Justiça de SP proíbe Michelle Bolsonaro de receber título de cidadã

Descumprimento geraria multa de R$ 50 mil

Michelle Bolsonaro discursa durante o evento PL Mulher
Foto: Reprodução/PL
Michelle Bolsonaro discursa durante o evento PL Mulher

A Justiça de São Paulo proibiu liminarmente que Michelle Bolsonaro receba o título de cidadã paulistana no Theatro Municipal, sob multa de R$ 50.000 por descumprimento. A ação foi movida por deputada federal Erika Hilton (PSOL- SP) e sua secretária parlamentar Amanda Marques Paschoal.

“Por todo o exposto, defiro o efeito suspensivo, para suspender os efeitos dos atos do Poder Executivo Municipal que autorizem a realização da sessão solene de entrega do título honorífico de cidadã paulistana à homenageada, Sra. Michelle de Paula Firmo Reinaldo Bolsonaro, no Theatro Municipal de São Paulo, sob pena de aplicação de multa”, explica o relator.

A decisão menciona que o Ministério Público opinou pelo indeferimento do uso do equipamento público.

Michelle iria receber o título na próxima segunda-feira (25), cerimônia que geralmente ocorre na Câmara Municipal, mas não será o caso desta vez. A CNN procurou o Theatro Municipal e a assessoria de imprensa de Michelle Bolsonaro, sem resposta até o momento.

Três parlamentares do PSOL apresentaram um pedido de investigação sobre a homenagem à ex-primeira-dama Michelle Bolsonaro: o vereador Celso Giannazi (PSOL), o deputado Carlos Giannazi (PSOL) e a deputada Luciene Cavalcanti (PSOL-SP). A manifestação foi entregue ao Ministério Público de São Paulo (MP-SP) e ao Ministério Público Eleitoral (MPE) em 13 de março.

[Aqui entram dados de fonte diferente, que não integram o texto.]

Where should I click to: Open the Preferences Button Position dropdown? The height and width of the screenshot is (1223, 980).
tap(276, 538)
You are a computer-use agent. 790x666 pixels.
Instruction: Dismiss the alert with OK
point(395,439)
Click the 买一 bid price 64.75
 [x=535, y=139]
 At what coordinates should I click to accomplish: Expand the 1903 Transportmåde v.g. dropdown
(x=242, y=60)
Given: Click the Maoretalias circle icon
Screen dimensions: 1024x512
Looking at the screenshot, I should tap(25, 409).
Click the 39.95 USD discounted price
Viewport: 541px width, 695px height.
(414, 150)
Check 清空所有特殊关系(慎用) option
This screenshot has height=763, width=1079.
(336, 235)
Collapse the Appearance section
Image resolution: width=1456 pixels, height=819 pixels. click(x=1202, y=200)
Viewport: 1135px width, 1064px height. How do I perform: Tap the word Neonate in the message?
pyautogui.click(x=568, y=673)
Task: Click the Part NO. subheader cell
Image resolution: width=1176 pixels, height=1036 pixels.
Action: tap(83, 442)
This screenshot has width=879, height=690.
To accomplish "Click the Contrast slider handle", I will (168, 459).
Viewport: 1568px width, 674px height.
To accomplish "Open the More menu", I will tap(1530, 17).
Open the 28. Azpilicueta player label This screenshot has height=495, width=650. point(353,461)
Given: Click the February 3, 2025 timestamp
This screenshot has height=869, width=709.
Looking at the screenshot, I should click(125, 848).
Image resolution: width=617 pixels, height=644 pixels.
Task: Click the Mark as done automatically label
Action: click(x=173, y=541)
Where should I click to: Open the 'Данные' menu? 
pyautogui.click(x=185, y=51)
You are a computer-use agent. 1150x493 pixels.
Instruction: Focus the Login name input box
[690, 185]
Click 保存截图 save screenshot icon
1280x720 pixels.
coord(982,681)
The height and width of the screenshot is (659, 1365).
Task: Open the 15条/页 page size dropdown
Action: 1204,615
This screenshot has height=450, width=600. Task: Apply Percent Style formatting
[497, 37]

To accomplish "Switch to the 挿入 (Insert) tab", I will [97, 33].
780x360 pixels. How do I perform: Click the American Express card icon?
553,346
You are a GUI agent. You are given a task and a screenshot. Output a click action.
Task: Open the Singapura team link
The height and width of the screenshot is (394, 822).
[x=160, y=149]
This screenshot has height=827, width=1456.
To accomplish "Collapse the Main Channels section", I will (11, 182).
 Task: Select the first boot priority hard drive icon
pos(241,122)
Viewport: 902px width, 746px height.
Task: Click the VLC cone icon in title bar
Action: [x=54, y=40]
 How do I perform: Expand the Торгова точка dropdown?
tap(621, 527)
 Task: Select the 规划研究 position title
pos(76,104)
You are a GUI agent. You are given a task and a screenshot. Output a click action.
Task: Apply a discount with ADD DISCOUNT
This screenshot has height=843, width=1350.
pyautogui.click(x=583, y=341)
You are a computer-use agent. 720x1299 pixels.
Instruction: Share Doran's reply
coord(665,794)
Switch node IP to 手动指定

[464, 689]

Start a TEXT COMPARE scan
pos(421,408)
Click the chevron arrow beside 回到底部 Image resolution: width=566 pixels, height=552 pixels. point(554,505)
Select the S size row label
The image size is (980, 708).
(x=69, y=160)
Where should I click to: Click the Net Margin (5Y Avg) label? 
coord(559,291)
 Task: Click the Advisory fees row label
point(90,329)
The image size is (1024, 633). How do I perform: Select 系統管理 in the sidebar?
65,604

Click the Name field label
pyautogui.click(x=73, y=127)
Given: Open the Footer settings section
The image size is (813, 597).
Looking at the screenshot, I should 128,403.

O prefeito de São Paulo, Ricardo Nunes, que havia autorizado o uso do equipamento público, considerou a representação do PSOL uma "perseguição". Ele afirmou que essa ação não é saudável para a democracia e destacou que o título de cidadão paulistano já homenageou centenas de outras autoridades.

Na última quarta-feira (20), o Tribunal de Justiça de São Paulo (TJ-SP) negou o pedido para barrar a homenagem à ex-primeira-dama Michelle Bolsonaro, mas a equipe da deputada Erika Hilton recorreu da decisão.